START Data supplied

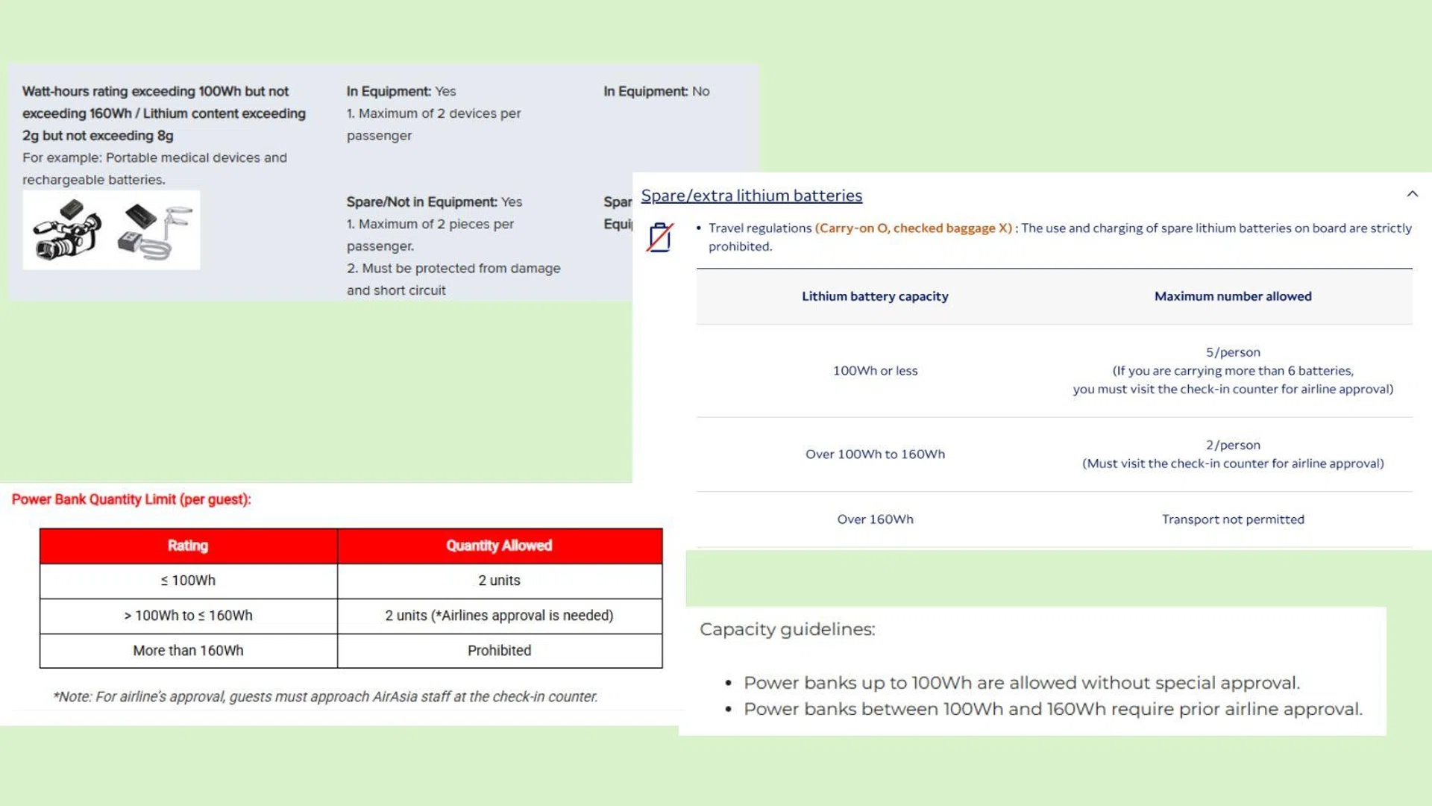This screenshot has height=806, width=1432.
Task: Click the Lithium battery capacity header
Action: click(x=875, y=296)
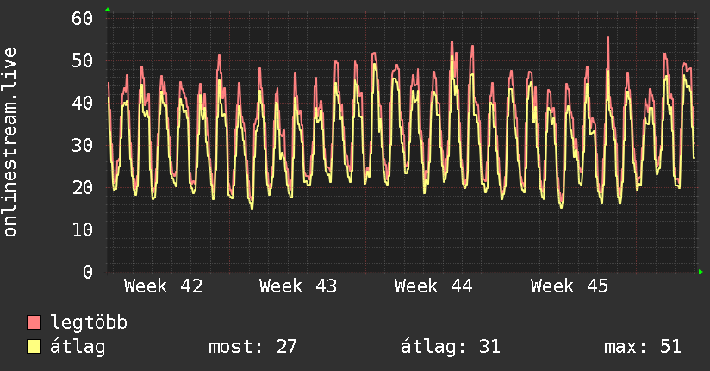Click the 30 y-axis tick label
Viewport: 710px width, 371px height.
pos(82,145)
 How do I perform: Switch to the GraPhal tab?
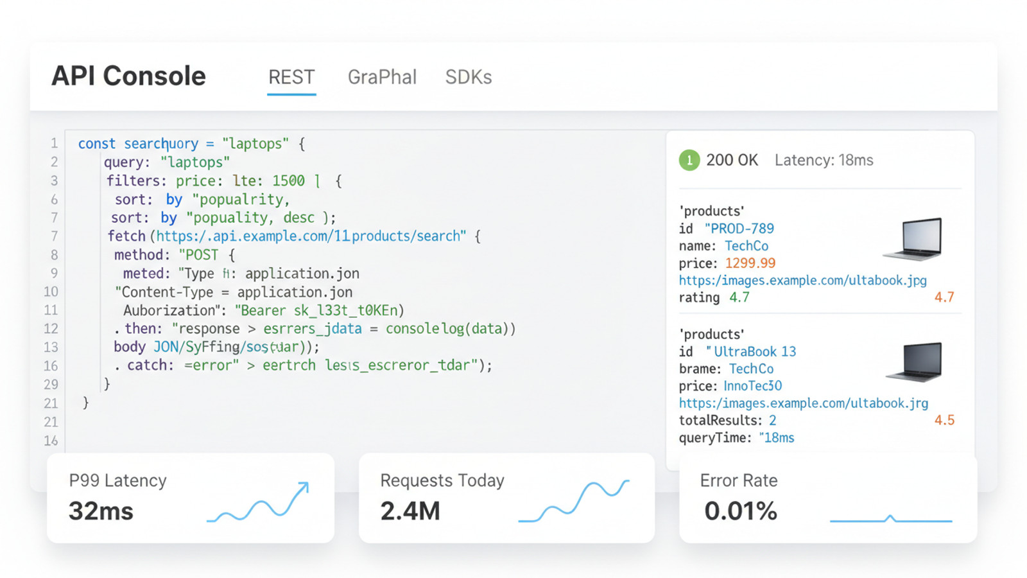coord(382,77)
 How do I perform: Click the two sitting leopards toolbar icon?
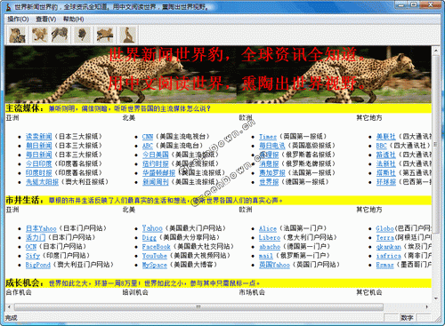(17, 35)
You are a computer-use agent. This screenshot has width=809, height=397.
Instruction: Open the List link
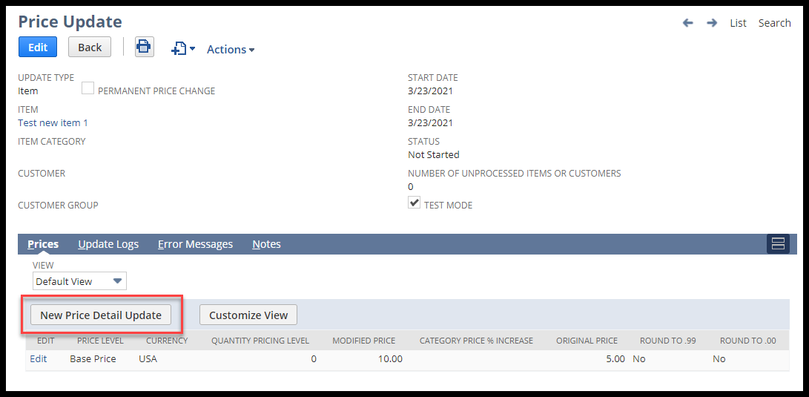click(738, 23)
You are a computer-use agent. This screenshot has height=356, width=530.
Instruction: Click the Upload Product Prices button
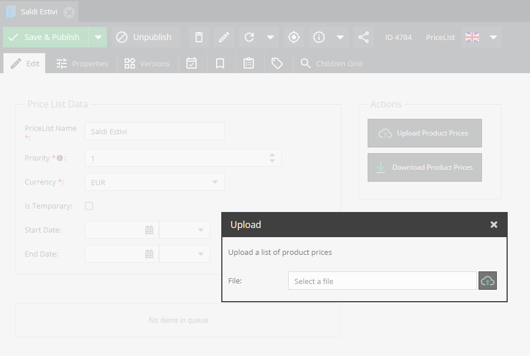pos(424,133)
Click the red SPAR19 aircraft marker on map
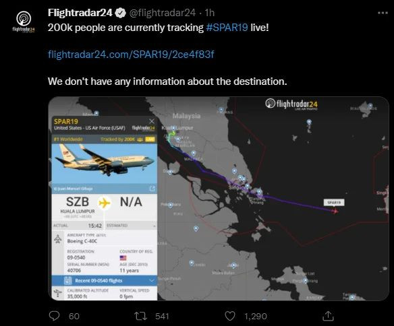Viewport: 394px width, 326px height. point(335,211)
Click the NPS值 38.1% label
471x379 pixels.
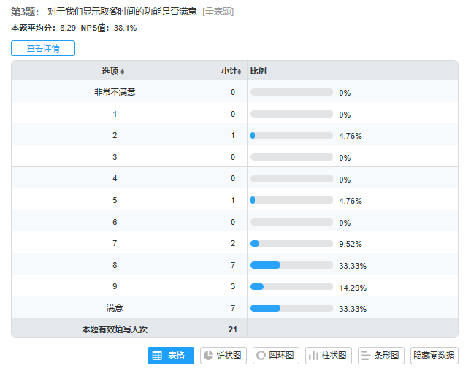tap(109, 28)
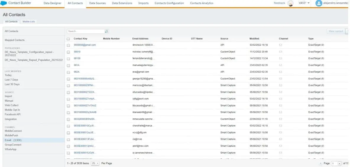
Task: Open the Mobile Lists subtab
Action: click(29, 22)
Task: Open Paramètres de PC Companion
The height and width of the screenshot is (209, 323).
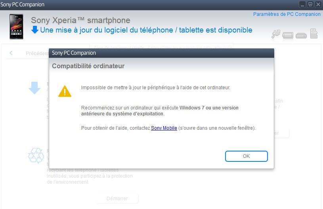Action: (x=287, y=14)
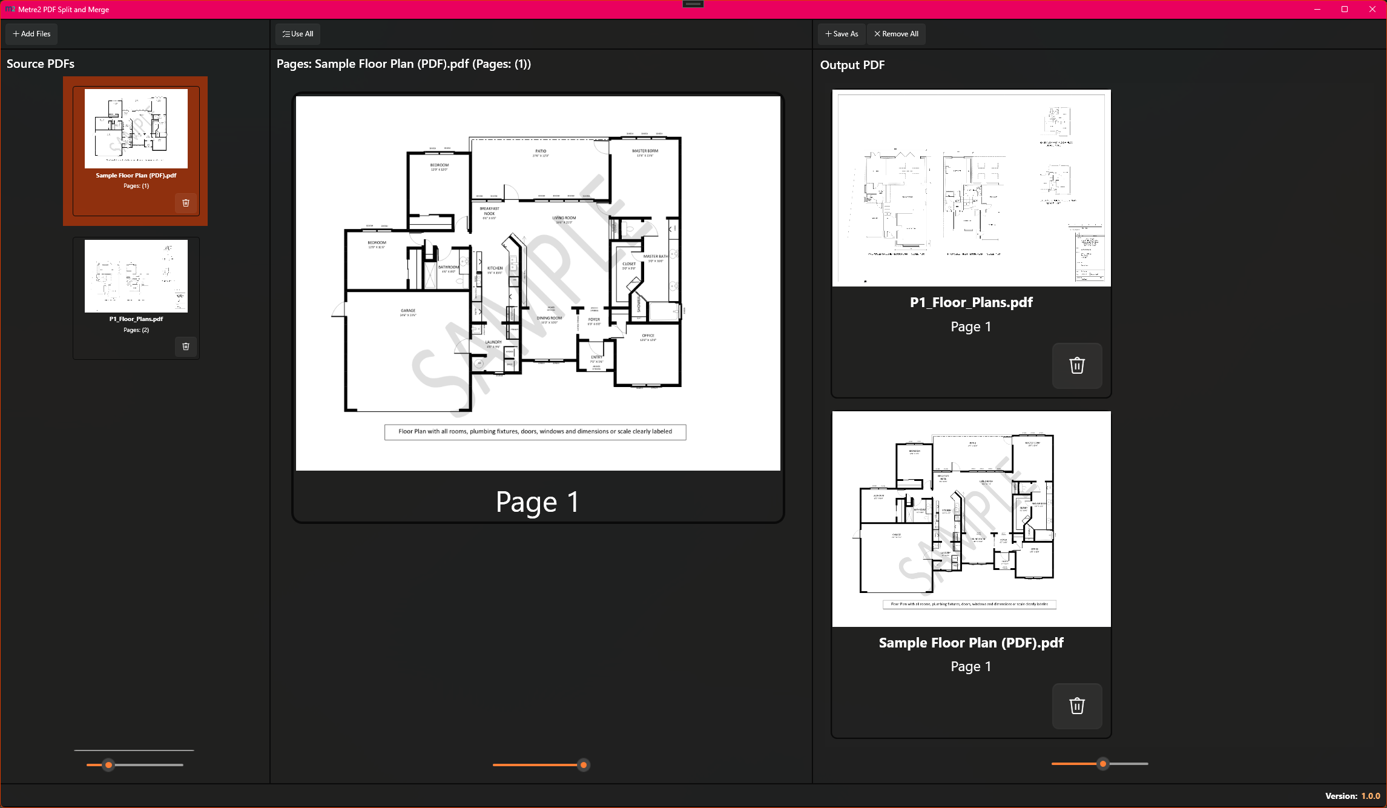
Task: Select Sample Floor Plan (PDF).pdf source thumbnail
Action: pyautogui.click(x=136, y=129)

END Data supplied

*Exercise directions*. Turn every line of the records above into a JSON list of strings, one string per line, skipping blank lines and leaving the pictures out.

*Correct answer*.
[
  "This screenshot has height=806, width=1432.",
  "Task: Click the Lithium battery capacity header",
  "Action: click(x=875, y=296)",
  "Click the 30 y-axis tick label",
  "Viewport: 710px width, 371px height.",
  "pos(82,145)",
  " How do I perform: Switch to the GraPhal tab?",
  "coord(382,77)",
  " How do I perform: Click the two sitting leopards toolbar icon?",
  "(17, 35)",
  "You are a computer-use agent. This screenshot has width=809, height=397.",
  "Instruction: Open the List link",
  "click(738, 23)",
  "You are a computer-use agent. This screenshot has height=356, width=530.",
  "Instruction: Click the Upload Product Prices button",
  "pos(424,133)",
  "Click the red SPAR19 aircraft marker on map",
  "Viewport: 394px width, 326px height. point(335,211)",
  "Click the NPS值 38.1% label",
  "471x379 pixels.",
  "tap(109, 28)",
  "Task: Open the Mobile Lists subtab",
  "Action: click(29, 22)",
  "Task: Open Paramètres de PC Companion",
  "The height and width of the screenshot is (209, 323).",
  "Action: (x=287, y=14)",
  "Task: Select Sample Floor Plan (PDF).pdf source thumbnail",
  "Action: pyautogui.click(x=136, y=129)"
]